The first place we went was closed. According to the company’s website, it should have opened half an hour before we arrived. But the store was closed, and the sign on the door indicated that it would open in 30 minutes.

I recently had to visit a government agency. I’d heard rumors that I would have to wait in line, so I decided to get there right when they opened in the morning.

I consulted the official website for hours of operation. The information on the website was wrong, so I arrived an hour before the office opened. I’ll never get that hour back. I’s gone forever and I don’t have time to mourn the loss.

At least twice in the last six months I have searched the Internet for items that I needed to purchase immediately.

I have discovered that even though I can find items on the website of a major U.S. retail chain — and they are listed as being in stock at the store closest to my home — when I get to the store, I usually find that the items are not in stock.

The store has never carried them. But they can be ordered for me. What a great way to get me into a store that I have managed to avoid for years.

There’s a website I used a couple of times to get information about senior housing options. They offer housing counselors and resources. It took me a while to figure out that the site is really a kind of directory and the “counselors” do not have to know anything about senior housing or the housing they recommend.

They work for the directory and the companies listed in it, but they don’t disclose that relationship.

I keep getting sent back to that site by well-meaning friends and social workers who want to give me “resources.” The site is hard to use and I am tired of people who have no expertise offering “resources.” Looking at the housing directory is kind of like reading the Yellow Pages. But instead of connecting me with the business directly, the contact information is for a third party, which adds a new level of frustration instead of help.

There are many third-party websites that are restaurant directories — basically compilations of data being used as a tool to sell restaurants a directory spot where they can put accurate information and advertising. The sites are sometimes useless, but they almost always come up first in the results I do keyword searches by restaurant name.

I have such a hard time finding the actual website with the menu for my favorite Chinese takeout place that I was delighted when I found a paper menu on the counter when I went to pick up my food. I now have it on the fridge for easy reference.

Lately I have been reading a lot about the accuracy of  listing data on various third-party real estate websites. I’m pretty sure that most people will look at a home before they buy it to make sure it really is located at the address given, and has the number of bedrooms and bathrooms listed, so I don’t worry too much about that part of it.

However, the home might not actually be for sale — just as the items reported as being in stock on the huge national retailer’s website aren’t available when you go to their store.

It’s possible that the retailer’s website says the items are in stock at its store just to get me in the store. It’s also possible that homes that have been sold are still listed as being for sale on some websites because in the real estate business, listings are leverage. Getting a call is a good thing even if the call is about a home that is already sold, because it gives us an opportunity to sell a home that really is for sale.

The retailers and government agencies with the inaccurate hours of business are probably just sloppy. Or they have human beings entering data, and human beings are unreliable. They can make mistakes, and sometimes they do.

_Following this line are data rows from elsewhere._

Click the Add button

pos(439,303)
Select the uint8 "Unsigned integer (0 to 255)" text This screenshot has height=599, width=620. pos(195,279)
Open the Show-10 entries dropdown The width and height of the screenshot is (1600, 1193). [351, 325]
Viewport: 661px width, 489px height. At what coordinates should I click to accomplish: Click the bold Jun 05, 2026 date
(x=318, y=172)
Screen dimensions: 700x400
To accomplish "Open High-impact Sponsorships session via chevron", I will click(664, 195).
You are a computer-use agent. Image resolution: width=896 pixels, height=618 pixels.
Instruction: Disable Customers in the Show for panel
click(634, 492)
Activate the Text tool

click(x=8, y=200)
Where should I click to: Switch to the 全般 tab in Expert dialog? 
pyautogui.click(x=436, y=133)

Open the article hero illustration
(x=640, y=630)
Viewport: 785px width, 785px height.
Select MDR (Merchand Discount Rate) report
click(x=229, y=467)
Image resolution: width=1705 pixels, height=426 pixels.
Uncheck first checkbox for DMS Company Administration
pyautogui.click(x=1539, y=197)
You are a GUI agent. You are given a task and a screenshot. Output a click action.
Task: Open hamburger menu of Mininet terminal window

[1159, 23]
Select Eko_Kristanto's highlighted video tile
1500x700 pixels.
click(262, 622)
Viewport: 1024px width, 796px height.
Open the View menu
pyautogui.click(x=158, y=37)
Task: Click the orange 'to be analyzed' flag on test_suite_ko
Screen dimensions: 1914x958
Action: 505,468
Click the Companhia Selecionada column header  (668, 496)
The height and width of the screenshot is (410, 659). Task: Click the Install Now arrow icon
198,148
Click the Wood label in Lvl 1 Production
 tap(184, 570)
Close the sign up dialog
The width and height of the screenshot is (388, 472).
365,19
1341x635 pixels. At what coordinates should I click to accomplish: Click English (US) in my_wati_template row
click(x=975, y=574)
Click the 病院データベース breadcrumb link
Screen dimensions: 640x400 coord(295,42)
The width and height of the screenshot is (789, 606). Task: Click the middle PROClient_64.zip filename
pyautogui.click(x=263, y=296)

In general, the Internet isn’t about data accuracy — it is more about marketing. Having inaccurate information on a website is in no way unique to the real estate industry. Maybe we do data accuracy as well as any other industry.

I know I’ve left homes out there as being for sale on various websites even though they already have an offer on them. People will call me and I can usually find some other property to show them.

There are those in the industry who are righteously indignant about what they call “data accuracy.” To them I say, “Welcome to the real world.”

Data is generated by humans, and humans are not capable of 100 percent accuracy.

It sure would be nice if the Internet were more about accuracy. Maybe that will happen when companies and individuals figure out how to make more money with accurate data than they are making today with inaccurate or misleading information.

Teresa Boardman is a broker in St. Paul, Minnesota, and founder of the St. Paul Real Estate blog.